## WORK INSTRUCTIONS
From the material below, pull out each line that contains the word "height" and copy it in full.

──────── DATA SUPPLIED

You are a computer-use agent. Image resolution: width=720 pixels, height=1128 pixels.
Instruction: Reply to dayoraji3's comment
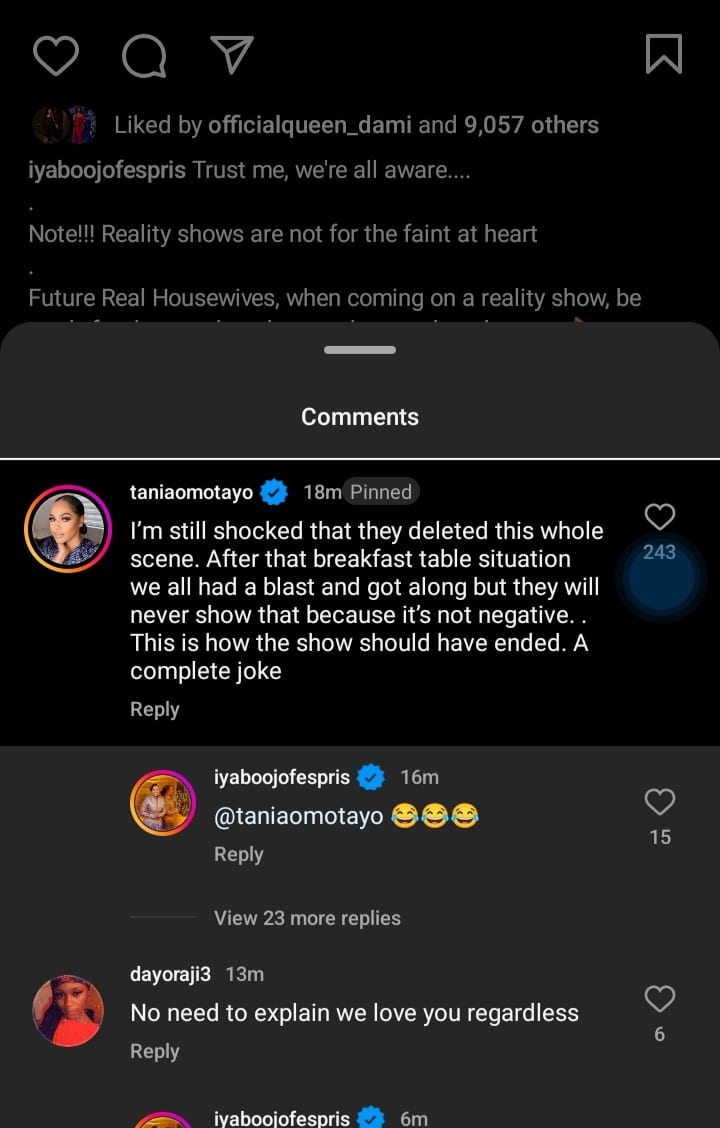[x=155, y=1051]
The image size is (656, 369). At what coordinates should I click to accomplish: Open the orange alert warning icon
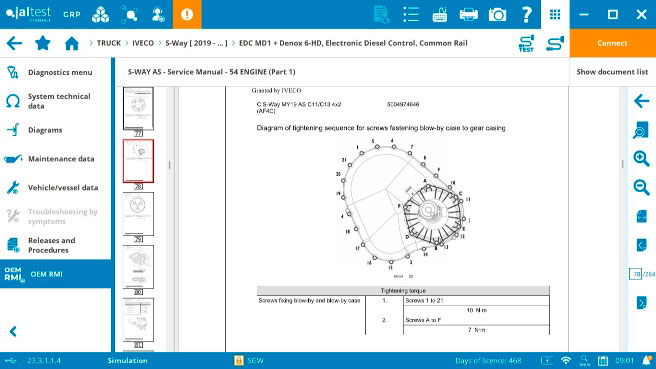187,14
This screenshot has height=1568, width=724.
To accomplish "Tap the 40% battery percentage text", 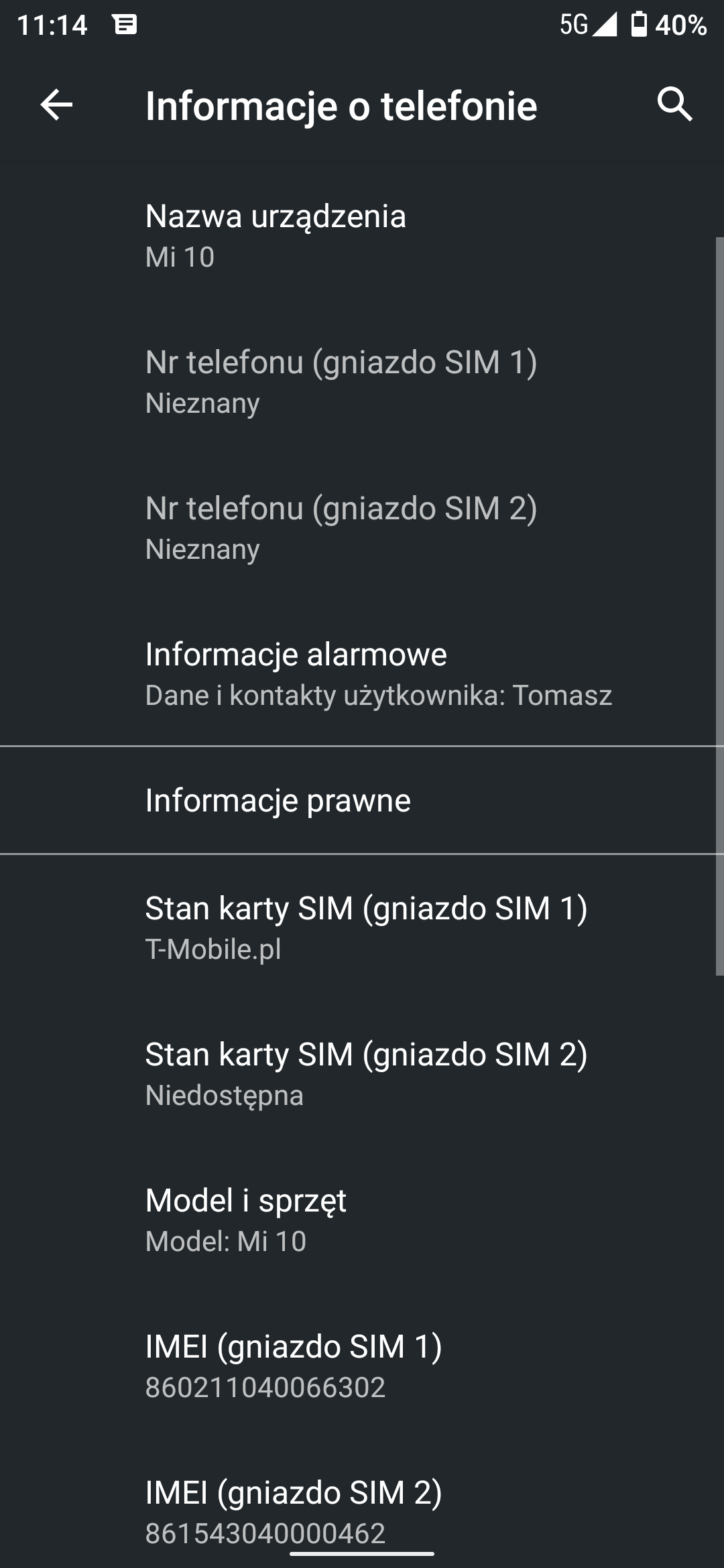I will point(680,25).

────────────────

## ANSWER IN FULL
You are a computer-use agent. Image resolution: width=720 pixels, height=1128 pixels.
This screenshot has height=1568, width=724.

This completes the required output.